SUSHI TIMES

『堀江貴文VS.鮨職人 鮨屋に修業は必要か?』

『照寿司』 渡邊貴義さん/テリヤキスト堀江貴文さん

「修行はバカ」発言から三年。 環境は大きく変わった (3年前の”炎上”した発言) 鮨職人になるために「何年も修行するのはバカ」という発言が”炎上”したのは、もう三年ほど前のことだ。この三年間に。鮨を巡る環境はずいぶん変わったんじゃないだろうか。

一人三万円以上もする鮨屋の予約が数年先まで埋まり、店の増え方もすさまじい。これは、銀行が「鮨屋ならお金を貸す」という、ファイナンスがうまくいっている証拠でもある。

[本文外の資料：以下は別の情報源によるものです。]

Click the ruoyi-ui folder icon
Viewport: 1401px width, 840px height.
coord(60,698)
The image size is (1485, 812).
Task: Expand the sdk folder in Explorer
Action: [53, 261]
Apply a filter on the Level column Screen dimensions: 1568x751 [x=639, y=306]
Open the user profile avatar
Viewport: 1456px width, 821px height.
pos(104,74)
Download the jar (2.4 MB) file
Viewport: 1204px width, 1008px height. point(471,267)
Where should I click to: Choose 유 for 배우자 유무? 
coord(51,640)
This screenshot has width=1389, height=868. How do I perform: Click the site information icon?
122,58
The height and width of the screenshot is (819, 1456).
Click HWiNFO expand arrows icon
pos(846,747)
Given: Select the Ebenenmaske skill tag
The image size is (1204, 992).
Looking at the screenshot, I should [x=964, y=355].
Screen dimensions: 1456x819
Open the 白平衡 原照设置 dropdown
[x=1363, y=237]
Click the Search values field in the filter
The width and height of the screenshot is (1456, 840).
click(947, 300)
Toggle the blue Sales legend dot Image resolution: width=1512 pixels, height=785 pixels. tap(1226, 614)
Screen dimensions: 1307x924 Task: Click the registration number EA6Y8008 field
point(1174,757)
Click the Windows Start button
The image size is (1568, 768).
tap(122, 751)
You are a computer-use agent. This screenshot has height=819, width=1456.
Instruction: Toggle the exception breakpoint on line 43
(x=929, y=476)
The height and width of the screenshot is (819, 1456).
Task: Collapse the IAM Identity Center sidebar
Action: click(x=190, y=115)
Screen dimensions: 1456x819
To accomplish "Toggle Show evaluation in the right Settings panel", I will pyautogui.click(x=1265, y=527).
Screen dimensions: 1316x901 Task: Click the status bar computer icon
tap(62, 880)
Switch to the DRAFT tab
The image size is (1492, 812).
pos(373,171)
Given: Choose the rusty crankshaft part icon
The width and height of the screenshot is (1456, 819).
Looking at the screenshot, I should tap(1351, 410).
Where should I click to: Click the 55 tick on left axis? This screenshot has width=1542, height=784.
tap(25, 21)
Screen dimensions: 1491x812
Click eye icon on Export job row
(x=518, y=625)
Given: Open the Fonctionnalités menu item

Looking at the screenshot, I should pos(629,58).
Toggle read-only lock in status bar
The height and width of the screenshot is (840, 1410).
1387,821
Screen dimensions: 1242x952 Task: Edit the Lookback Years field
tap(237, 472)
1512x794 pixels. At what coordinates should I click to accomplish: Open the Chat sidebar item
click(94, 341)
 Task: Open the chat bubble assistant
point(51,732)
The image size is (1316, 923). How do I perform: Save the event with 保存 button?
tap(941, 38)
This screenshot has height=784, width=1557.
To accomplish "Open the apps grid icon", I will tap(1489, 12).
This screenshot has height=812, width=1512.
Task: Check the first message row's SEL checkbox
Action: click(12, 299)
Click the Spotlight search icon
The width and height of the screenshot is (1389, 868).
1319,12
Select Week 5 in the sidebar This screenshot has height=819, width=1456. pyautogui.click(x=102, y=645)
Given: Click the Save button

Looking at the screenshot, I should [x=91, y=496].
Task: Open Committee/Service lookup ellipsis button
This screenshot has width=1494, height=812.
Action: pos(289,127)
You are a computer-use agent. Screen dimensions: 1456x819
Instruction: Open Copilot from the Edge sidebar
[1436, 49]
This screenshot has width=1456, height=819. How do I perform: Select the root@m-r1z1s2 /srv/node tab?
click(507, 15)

鮨だけでなく、料理人を取り巻く環境も大きく変わっている。SNSが当たり前になり、料理人たちにも普及したことで、彼らの視野がどれほど広くなったか。Instagramでは自分の仕事をリアルタイムに発信し、逆に今まで知らなかった素材や技術、店や人をキャッチアップできる。Facebookを中心とするネットワーク上で、料理人同士、産地、メディア……いろんなつながりが生まれ、情報交換ができるようになったのは、飲食業界の大革命だ。

本書にも登場してくれた『照寿司』の渡邊貴義さんは、十年間、お客さんが全然来ない北九州市戸畑区にある街場の鮨屋で、仕入れた魚の写真をコツコツとFacebookにあげつづけた。そしてフーディに発見され、ついにバズったのだ。僕も渡邊さんやほかの料理人たちとのイベントや旅が次々と実現して、食に関する視野がどんどん広くなっている。

「照寿司」instagram アカウント

今回登場してもらった七人の職人たちは、三、四十代。鮨職人としては若手といっていい年代だ。ちょうど、前世代の、まさに何年も修行をしてやっと上にあがった先輩たちにしごかれまくった最後の世代である。最後というのは、もうすでに、無意味な「しごき」をすると、若者はすぐに辞めてしまって人が回らなくなるという現状にようやく気付いたから。 もちろん、今回の七人も、スタッフをいじめるなんてとんでもない。それどころか、例えば『はっこく』の取材中には「ちょっとだけ失礼します」と佐藤博之さんが席を外すと、彼が入っていった個室からハッピーバースデーの大合唱が聞こえてきた。その一人はデンマーク人で、発音が抜群にいいハッピーバースデーだったのも、あまりに象徴的。佐藤さんがこっちに戻ってきてからも、しばし彼らはケーキなりお菓子なりを食べながら談笑し、仲間の誕生日を祝っていたようだ。